Naturally, she is concerned for the boy, but even back then, only the absurdly over-protective could have seen Satan in Simon and Garfunkel. "It's really fascinating; it's not about rock 'n' roll, it's about innocence, and it's a lot about journalism. There's nothing controversial about the movie, there's no real hard edges, there's no real deep pits. But, hey, not every movie needs that. It's a good story well told.

"It's not nostalgic, because it's more immediate than that. You know when the kid flips through those albums? I can't tell you how many, and it was great, it's like guys my age were on the verge of tears when Cream comes up and it's `My God! duh, duh . . .' It tells so much. Within the realms of female archetypes - there's the mom, there's the daughter, there's the sister, there's the girlfriend - within that, it was a great role."
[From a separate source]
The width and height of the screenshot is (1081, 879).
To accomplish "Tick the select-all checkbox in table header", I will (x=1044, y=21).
But McDormand has her mind set on something beyond the secondary parts in which she has had so much success. "I haven't had that challenge in movies hardly ever, only in the theatre, where the thrust of the story is about the female character. I'd like to try that. But then I have to be available for that, too. It's much easier to play supporting roles because that's what I do in my life: I support my son."

Until then, there is a month's work on a movie directed by Michael Caton-Jones and, later in the year, a stage production of Phaedra with the Soho avant-garde theatre company, the Wooster Group. Right now, though, she must get back to six-year-old Pedro. And, no, McDormand never did follow through on her threat to deploy the effect that would prove just how ordinary she really is.